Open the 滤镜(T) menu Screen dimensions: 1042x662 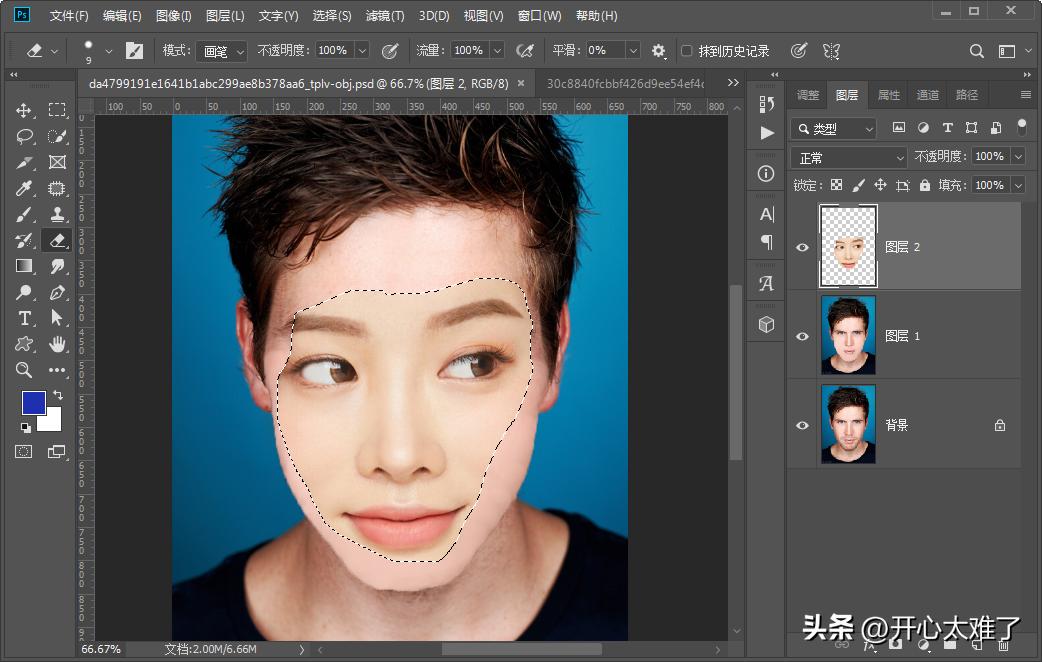[x=385, y=16]
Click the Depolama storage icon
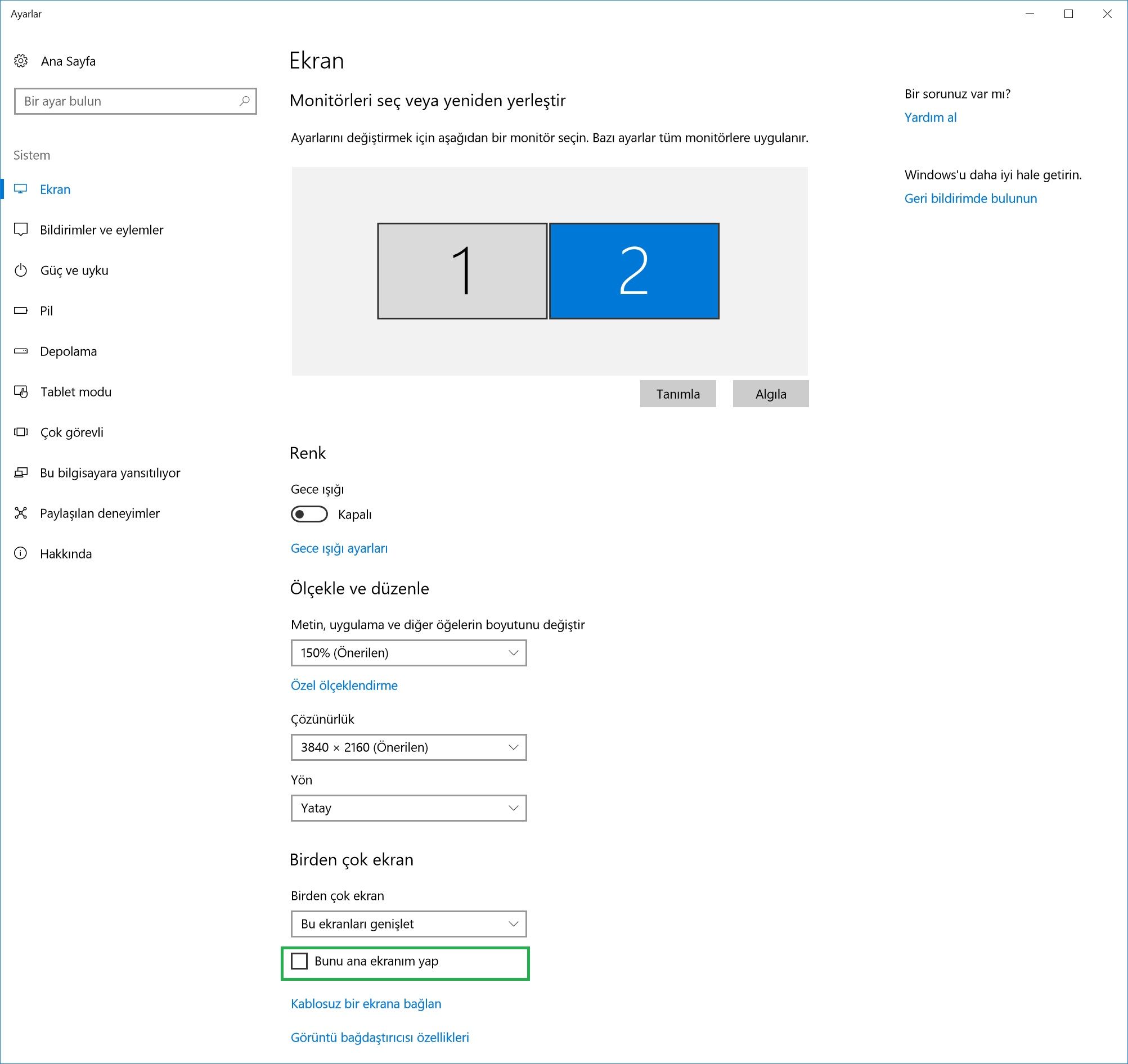 21,351
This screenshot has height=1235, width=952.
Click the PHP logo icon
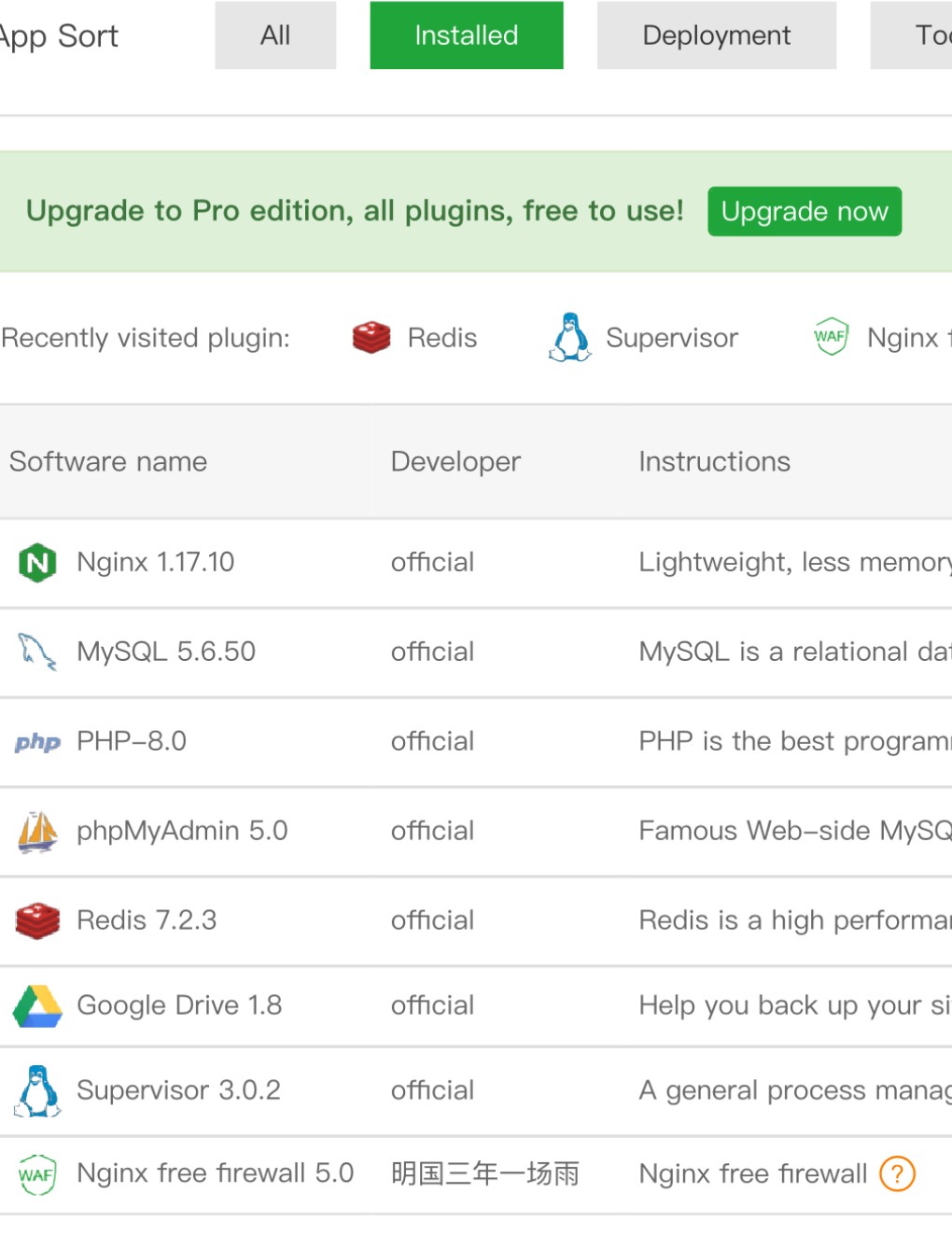point(37,742)
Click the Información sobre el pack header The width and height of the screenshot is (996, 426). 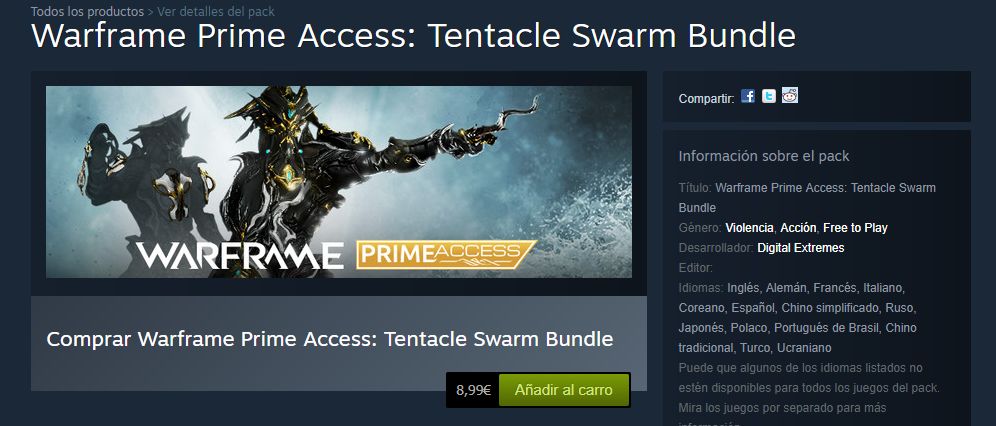pos(764,156)
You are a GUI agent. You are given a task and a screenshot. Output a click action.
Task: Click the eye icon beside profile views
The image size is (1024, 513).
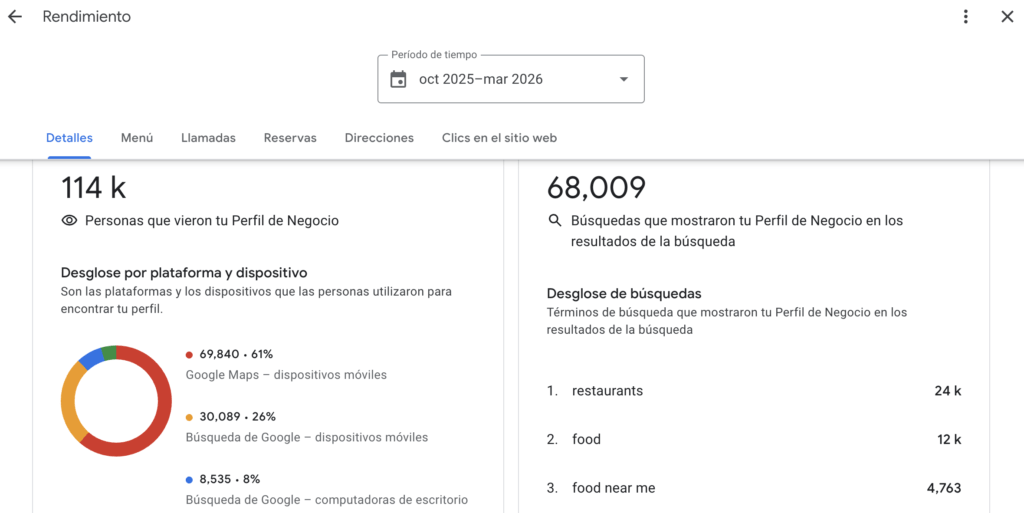coord(70,221)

......

▶ **Aim of the task**:
Count the lines of the data above that contain the word "icon". Reply with the number alone.

▶ **Response to this task**:
3